Mangelnde digitale Ausstattung sei ebenfalls ein Problem. Dabei sind zum einen zu wenig Laptops, PCs und Co. gemeint, aber auch Programme zur Organisation von Patient:innen. Der Hartmannbund fordert, dass sich Ärzt:innen wieder auf ihre eigentliche Aufgabe konzentrieren können. Zur Umsetzung sei die Bereitstellungen finanzieller Ressourcen notwendig. Wichtig sei aber auch, „dass die Bedürfnisse der Ärztinnen und Ärzte von den Verantwortlichen auch gehört [werden] und der Dialog gesucht wird“.

Die Forderungen des Hartmannbunds – Verband der Ärztinnen und Ärzte Deutschlands e. V.:

Junge Ärzt:innen, die ihren Job tatsächlich kündigen, entscheiden sich laut Hartmannbund oft für einen Wechsel vom stationären in den ambulanten Bereich – oder einen Fachrichtungswechsel. Das kann zum Beispiel von der Unfallmedizin in die Gastroenterologie sein – aus diesem Bereich berichtet ein Arzt zu Nahrungsergänzungsmitteln auf TikTok. Einige Ärzt:innen wählten aber auch eine Laufbahn außerhalb einer ärztlichen Tätigkeit.

„Wegducken hilft nicht“: Es gibt zu wenige Medizinstudent:innen

Während junge Ärzt:innen aufhören wollen, herrscht in deutschen Krankenhäusern ohnehin schon Nachwuchsmangel. Der Ärzteverband Marburger Bund warnt laut Spiegel, dass im kommenden Jahr rund 90. 000 Ärzt:innen in Rente gehen werden. Nach Angaben der Bundesärztekammer, schreibt er, seien rund 54.000 berufstätige Ärztinnen und Ärzte zwischen 60 und 65, weitere 35.500 sogar über 65 Jahre alt.

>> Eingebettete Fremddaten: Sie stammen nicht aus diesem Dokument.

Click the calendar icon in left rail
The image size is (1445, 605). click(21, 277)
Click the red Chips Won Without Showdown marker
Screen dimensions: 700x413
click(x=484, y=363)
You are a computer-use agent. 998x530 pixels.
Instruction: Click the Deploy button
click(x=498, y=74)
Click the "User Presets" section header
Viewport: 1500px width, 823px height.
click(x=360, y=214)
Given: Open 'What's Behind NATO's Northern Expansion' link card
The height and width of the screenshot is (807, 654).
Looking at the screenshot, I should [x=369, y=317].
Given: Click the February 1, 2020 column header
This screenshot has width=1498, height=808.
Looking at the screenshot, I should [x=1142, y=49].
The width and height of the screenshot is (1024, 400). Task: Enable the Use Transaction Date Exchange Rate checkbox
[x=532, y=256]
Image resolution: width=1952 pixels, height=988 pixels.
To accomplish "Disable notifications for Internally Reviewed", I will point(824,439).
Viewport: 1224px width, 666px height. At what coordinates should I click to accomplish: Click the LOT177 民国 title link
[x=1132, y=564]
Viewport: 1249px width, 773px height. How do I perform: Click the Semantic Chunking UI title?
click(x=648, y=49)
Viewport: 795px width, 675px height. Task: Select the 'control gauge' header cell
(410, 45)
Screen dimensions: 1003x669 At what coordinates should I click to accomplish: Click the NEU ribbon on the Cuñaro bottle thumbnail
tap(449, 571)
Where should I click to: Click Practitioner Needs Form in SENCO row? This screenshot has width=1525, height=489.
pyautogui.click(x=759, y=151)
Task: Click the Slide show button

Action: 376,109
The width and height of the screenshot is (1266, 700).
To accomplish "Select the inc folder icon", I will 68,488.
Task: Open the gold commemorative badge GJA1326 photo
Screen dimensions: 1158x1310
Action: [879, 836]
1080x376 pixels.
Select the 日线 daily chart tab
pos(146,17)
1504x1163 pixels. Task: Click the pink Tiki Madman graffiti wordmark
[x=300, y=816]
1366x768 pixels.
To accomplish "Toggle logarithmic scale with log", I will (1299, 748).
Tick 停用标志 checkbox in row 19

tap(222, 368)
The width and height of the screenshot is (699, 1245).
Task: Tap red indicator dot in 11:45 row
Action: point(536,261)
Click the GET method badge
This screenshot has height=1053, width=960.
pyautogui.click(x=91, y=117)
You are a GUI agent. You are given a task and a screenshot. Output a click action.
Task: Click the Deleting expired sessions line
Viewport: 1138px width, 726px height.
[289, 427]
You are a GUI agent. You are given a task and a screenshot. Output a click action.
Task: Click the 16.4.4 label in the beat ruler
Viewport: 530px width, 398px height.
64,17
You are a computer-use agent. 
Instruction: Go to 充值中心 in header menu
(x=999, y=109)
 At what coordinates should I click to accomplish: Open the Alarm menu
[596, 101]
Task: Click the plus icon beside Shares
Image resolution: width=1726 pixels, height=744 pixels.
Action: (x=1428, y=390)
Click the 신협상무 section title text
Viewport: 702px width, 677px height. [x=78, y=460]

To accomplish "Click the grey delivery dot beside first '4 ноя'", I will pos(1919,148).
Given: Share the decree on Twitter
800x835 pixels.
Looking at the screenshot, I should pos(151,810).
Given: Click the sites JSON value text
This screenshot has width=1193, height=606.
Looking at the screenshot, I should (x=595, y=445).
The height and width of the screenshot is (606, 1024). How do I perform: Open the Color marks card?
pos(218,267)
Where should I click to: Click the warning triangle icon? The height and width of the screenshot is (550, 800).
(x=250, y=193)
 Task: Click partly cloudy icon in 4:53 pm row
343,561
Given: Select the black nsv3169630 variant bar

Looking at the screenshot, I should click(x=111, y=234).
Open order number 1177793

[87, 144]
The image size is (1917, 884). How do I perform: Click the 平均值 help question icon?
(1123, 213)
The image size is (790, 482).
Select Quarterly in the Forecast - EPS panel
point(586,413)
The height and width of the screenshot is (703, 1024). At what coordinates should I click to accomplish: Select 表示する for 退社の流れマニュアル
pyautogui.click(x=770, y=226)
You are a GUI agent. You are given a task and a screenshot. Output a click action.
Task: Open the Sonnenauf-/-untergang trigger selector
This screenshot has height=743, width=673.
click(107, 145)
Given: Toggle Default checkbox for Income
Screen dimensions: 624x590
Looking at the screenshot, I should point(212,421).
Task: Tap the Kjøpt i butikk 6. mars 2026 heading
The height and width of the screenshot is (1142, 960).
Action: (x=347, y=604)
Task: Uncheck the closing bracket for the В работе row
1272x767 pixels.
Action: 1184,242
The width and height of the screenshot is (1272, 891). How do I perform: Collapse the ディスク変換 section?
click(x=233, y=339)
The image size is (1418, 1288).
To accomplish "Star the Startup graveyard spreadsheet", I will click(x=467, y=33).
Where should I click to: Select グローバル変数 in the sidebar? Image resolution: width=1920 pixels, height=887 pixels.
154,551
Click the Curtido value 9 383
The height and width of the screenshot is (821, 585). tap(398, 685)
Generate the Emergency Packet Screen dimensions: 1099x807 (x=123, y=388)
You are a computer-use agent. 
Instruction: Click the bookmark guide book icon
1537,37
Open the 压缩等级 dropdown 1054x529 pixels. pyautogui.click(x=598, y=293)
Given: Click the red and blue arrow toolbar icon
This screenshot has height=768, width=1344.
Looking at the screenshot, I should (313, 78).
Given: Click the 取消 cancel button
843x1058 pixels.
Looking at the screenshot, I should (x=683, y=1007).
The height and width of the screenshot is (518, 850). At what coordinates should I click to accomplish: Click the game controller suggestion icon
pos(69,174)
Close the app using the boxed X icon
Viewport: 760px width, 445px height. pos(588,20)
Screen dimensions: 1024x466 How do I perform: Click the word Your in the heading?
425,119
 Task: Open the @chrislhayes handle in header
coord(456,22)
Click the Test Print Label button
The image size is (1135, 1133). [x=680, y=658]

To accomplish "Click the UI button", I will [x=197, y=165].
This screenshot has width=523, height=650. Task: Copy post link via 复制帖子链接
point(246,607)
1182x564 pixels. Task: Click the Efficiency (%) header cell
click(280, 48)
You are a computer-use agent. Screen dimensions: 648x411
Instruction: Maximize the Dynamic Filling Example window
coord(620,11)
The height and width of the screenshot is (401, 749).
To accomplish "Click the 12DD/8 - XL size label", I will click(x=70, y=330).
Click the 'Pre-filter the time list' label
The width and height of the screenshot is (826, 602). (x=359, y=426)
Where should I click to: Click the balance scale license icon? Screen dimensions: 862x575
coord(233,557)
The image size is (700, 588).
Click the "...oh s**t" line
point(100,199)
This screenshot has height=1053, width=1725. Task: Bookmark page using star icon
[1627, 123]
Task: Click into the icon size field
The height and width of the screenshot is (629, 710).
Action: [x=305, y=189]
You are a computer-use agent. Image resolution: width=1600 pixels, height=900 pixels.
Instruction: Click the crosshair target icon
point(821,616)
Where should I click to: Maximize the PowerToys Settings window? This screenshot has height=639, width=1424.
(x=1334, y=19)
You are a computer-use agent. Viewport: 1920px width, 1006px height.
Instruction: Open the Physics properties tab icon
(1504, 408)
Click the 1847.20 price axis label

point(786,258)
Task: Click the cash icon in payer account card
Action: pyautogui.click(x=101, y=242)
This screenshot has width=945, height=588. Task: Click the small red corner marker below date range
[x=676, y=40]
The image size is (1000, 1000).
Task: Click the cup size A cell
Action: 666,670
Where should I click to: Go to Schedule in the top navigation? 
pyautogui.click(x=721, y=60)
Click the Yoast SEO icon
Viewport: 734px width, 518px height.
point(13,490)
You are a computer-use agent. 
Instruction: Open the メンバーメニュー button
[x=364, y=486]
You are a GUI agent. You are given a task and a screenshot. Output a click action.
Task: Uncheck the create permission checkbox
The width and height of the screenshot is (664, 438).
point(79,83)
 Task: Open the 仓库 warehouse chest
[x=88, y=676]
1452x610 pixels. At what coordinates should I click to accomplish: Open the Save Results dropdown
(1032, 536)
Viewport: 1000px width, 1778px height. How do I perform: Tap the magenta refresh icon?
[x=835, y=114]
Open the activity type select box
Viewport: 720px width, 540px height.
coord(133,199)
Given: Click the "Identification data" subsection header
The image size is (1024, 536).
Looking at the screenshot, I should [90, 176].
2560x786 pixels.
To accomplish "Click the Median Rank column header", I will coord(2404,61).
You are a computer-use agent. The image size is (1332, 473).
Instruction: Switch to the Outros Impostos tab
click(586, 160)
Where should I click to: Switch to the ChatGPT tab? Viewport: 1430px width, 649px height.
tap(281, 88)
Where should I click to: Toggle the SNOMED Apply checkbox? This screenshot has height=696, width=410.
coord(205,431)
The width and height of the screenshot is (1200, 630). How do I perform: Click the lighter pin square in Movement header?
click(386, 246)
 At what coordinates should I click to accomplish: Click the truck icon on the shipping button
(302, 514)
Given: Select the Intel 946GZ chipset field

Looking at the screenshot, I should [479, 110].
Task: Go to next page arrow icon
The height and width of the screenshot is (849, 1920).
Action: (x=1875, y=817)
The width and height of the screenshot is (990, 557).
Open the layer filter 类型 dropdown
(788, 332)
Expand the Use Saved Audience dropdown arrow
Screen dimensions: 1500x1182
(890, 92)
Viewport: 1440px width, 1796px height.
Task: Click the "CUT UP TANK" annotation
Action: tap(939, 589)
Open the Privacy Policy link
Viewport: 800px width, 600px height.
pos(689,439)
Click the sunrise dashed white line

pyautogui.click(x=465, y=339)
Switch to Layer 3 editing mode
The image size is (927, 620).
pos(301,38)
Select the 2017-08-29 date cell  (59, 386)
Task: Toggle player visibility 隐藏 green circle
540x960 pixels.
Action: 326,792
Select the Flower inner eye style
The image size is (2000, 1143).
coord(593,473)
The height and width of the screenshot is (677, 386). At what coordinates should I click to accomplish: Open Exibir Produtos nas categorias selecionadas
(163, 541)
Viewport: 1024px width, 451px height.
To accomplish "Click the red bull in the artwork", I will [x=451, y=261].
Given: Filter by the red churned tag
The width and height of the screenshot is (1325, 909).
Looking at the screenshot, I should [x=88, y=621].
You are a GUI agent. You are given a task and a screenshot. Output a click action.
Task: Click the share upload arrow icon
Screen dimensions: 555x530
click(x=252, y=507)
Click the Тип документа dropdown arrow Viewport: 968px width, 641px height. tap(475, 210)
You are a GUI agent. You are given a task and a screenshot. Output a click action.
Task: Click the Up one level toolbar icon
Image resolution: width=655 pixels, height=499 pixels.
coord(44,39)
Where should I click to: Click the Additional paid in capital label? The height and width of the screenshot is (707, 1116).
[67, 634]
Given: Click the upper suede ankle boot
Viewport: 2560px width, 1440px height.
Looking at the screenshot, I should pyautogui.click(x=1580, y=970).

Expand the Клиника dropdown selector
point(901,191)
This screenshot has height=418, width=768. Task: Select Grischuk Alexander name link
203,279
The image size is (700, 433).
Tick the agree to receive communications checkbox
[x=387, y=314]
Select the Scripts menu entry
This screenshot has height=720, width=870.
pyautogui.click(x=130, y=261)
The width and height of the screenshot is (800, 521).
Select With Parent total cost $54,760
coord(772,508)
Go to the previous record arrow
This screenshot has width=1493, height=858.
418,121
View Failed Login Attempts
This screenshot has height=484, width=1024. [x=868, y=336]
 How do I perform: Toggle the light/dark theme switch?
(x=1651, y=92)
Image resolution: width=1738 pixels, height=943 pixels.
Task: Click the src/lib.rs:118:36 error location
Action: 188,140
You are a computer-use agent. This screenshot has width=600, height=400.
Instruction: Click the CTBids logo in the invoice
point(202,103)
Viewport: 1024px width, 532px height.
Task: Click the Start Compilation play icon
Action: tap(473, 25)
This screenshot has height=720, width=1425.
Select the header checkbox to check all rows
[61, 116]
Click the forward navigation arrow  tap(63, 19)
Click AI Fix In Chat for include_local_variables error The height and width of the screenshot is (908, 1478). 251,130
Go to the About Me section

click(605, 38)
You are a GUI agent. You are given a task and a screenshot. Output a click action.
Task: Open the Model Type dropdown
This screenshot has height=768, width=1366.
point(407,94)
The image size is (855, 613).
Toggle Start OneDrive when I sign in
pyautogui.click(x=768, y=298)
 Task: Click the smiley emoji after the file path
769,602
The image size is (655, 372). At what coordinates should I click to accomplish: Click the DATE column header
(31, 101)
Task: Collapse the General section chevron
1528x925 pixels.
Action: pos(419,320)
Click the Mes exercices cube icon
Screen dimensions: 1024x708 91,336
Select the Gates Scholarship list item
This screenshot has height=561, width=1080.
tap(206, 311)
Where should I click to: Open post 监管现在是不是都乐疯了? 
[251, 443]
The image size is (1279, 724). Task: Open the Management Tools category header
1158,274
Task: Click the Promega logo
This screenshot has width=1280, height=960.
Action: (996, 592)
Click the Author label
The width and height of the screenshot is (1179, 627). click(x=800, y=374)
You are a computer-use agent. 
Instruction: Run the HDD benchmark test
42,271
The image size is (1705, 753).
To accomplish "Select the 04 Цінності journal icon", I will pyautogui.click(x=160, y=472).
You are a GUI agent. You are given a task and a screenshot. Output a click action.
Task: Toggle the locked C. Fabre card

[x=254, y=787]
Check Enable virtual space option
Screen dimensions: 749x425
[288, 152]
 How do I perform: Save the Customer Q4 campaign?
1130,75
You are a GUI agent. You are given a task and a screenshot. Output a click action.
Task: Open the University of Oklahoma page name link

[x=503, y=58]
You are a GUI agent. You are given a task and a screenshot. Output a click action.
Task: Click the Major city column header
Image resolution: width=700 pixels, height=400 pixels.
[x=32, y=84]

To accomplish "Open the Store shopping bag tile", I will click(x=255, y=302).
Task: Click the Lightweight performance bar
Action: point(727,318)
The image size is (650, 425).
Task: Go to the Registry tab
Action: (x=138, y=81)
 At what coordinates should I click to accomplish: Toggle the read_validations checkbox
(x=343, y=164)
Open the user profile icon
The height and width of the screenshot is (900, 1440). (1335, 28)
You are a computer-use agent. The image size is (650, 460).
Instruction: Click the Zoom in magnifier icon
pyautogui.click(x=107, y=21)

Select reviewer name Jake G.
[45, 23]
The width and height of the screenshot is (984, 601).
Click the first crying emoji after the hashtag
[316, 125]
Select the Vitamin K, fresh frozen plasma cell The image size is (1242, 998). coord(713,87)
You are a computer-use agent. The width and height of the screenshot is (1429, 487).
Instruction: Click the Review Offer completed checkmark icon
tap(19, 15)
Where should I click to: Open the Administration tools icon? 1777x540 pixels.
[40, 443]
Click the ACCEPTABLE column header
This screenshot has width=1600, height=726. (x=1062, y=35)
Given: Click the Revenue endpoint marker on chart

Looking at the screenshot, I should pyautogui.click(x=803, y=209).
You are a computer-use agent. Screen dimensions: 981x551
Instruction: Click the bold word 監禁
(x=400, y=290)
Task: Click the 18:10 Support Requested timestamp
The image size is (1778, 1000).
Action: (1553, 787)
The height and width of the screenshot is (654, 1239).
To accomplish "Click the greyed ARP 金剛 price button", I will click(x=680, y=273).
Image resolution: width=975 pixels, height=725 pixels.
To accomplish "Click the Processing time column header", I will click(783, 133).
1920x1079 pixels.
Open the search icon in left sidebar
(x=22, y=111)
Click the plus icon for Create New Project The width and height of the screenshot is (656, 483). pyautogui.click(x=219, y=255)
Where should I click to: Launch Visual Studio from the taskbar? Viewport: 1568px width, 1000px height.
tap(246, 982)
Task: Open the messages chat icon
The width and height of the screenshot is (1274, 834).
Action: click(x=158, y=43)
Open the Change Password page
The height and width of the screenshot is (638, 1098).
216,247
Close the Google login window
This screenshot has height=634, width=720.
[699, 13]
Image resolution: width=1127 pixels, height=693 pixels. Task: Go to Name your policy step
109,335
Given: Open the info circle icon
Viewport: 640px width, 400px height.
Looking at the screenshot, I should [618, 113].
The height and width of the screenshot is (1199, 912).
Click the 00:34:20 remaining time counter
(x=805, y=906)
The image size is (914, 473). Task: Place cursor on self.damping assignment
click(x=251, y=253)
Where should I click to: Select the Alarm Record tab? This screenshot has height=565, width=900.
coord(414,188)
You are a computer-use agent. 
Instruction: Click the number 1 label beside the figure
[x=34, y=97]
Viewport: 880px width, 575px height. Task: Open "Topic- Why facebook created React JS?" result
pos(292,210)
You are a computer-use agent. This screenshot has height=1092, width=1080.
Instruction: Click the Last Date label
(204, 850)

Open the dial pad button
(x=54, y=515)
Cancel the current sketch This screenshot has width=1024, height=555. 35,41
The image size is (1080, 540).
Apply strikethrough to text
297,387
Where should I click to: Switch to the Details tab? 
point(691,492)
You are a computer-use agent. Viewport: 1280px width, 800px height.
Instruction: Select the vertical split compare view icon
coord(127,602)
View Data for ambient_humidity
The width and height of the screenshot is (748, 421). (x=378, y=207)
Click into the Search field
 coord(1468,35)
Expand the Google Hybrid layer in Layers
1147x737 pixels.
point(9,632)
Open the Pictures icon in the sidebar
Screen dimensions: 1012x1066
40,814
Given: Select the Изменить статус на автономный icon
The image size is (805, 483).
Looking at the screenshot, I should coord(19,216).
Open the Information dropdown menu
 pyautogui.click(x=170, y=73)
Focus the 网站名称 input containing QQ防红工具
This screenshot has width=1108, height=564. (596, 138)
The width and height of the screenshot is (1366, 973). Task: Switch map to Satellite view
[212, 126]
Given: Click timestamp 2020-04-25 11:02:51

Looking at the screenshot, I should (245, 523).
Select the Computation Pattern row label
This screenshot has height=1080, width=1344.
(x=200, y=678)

Gleichzeitig kommen nicht genug junge Ärzt:innen nach, wie der Hartmannbund herausgefunden hat. Zwar sei die Zahl der Medizinstudienplätze an deutschen Universitäten von 9.000 auf 11.600 gestiegen, das sei aber zu wenig. Im Verhältnis zum Personalmangel an Kliniken müsse die Zahl erheblich mehr wachsen. Susanne Johna, Chefin des Marburger Bunds fordert deshalb zehn Prozent mehr Medizinstudent:innen, wie der Spiegel berichtet. „Wegducken hilft nicht“, sagt sie. „Wir brauchen mehr ärztlichen Nachwuchs.“

Der Personalmangel an Kliniken, der auch zu erhöhten Arbeitszeiten der Ärzt:innen führt, wird nicht nur aufgrund der geringen Zahl an Bewerber:innen ausgelöst. Wie rbb berichtete, werden neue Ärzt:innen teilweise auch nicht eingestellt, um Klinikbetriebe profitabler zu machen. Profit in der Medizin ist ein schwieriges Thema und führt oft zu Interessenkonflikten. Zum Beispiel die Zusammenarbeit mit der Pharmaindustrie: Nur jeder fünfte Arzt legt Zahlungen von Pharmafirmen offen.